Segment Open

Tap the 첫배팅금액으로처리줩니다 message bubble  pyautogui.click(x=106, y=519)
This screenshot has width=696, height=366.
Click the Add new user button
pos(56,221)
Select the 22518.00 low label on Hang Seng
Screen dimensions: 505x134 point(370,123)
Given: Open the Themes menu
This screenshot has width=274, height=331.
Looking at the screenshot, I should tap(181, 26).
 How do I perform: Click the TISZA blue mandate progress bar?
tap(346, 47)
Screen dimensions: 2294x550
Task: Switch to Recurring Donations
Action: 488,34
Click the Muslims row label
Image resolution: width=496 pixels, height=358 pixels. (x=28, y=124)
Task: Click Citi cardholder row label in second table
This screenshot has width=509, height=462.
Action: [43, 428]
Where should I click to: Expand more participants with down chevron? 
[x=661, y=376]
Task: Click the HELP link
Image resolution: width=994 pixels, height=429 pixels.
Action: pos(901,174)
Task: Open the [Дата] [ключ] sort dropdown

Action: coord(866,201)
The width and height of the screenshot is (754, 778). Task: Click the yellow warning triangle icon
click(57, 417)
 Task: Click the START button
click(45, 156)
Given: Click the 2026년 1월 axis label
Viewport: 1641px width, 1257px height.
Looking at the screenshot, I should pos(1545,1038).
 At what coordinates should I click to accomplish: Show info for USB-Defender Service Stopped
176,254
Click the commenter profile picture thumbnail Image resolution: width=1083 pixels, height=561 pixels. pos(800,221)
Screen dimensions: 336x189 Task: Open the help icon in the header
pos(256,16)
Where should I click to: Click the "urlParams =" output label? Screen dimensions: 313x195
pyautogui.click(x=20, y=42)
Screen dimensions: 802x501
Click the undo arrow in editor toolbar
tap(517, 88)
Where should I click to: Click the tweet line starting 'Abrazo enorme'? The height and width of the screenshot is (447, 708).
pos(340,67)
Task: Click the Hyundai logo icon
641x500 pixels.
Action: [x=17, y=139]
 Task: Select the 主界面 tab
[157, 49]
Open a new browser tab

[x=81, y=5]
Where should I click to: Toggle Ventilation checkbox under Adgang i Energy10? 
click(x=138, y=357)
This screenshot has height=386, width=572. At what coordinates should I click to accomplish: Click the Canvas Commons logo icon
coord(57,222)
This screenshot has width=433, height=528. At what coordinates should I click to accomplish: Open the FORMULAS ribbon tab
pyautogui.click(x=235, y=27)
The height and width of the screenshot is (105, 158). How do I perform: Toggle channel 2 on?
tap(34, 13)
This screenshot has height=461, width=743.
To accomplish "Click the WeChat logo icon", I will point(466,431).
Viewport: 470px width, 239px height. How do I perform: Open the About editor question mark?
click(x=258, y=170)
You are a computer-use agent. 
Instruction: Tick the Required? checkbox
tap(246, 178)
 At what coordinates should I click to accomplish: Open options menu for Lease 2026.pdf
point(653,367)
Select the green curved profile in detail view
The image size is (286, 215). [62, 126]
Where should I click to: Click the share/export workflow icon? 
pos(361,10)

Segment Closed

Work order
Type out the entries exactly as they appear above.

Answer section
Tap the 첫배팅금액으로처리줩니다 message bubble  pyautogui.click(x=106, y=519)
This screenshot has width=696, height=366.
Click the Add new user button
pos(56,221)
Select the 22518.00 low label on Hang Seng
Screen dimensions: 505x134 point(370,123)
Given: Open the Themes menu
This screenshot has width=274, height=331.
Looking at the screenshot, I should tap(181, 26).
 How do I perform: Click the TISZA blue mandate progress bar?
tap(346, 47)
Screen dimensions: 2294x550
Task: Switch to Recurring Donations
Action: 488,34
Click the Muslims row label
Image resolution: width=496 pixels, height=358 pixels. (x=28, y=124)
Task: Click Citi cardholder row label in second table
This screenshot has width=509, height=462.
Action: [43, 428]
Where should I click to: Expand more participants with down chevron? 
[x=661, y=376]
Task: Click the HELP link
Image resolution: width=994 pixels, height=429 pixels.
Action: pos(901,174)
Task: Open the [Дата] [ключ] sort dropdown

Action: coord(866,201)
The width and height of the screenshot is (754, 778). Task: Click the yellow warning triangle icon
click(57, 417)
 Task: Click the START button
click(45, 156)
Given: Click the 2026년 1월 axis label
Viewport: 1641px width, 1257px height.
Looking at the screenshot, I should pos(1545,1038).
 At what coordinates should I click to accomplish: Show info for USB-Defender Service Stopped
176,254
Click the commenter profile picture thumbnail Image resolution: width=1083 pixels, height=561 pixels. pos(800,221)
Screen dimensions: 336x189 Task: Open the help icon in the header
pos(256,16)
Where should I click to: Click the "urlParams =" output label? Screen dimensions: 313x195
pyautogui.click(x=20, y=42)
Screen dimensions: 802x501
Click the undo arrow in editor toolbar
tap(517, 88)
Where should I click to: Click the tweet line starting 'Abrazo enorme'? The height and width of the screenshot is (447, 708).
pos(340,67)
Task: Click the Hyundai logo icon
641x500 pixels.
Action: [x=17, y=139]
 Task: Select the 主界面 tab
[157, 49]
Open a new browser tab

[x=81, y=5]
Where should I click to: Toggle Ventilation checkbox under Adgang i Energy10? 
click(x=138, y=357)
This screenshot has height=386, width=572. At what coordinates should I click to accomplish: Click the Canvas Commons logo icon
coord(57,222)
This screenshot has width=433, height=528. At what coordinates should I click to accomplish: Open the FORMULAS ribbon tab
pyautogui.click(x=235, y=27)
The height and width of the screenshot is (105, 158). How do I perform: Toggle channel 2 on?
tap(34, 13)
This screenshot has height=461, width=743.
To accomplish "Click the WeChat logo icon", I will point(466,431).
Viewport: 470px width, 239px height. How do I perform: Open the About editor question mark?
click(x=258, y=170)
You are a computer-use agent. 
Instruction: Tick the Required? checkbox
tap(246, 178)
 At what coordinates should I click to accomplish: Open options menu for Lease 2026.pdf
point(653,367)
Select the green curved profile in detail view
The image size is (286, 215). [62, 126]
Where should I click to: Click the share/export workflow icon? 
pos(361,10)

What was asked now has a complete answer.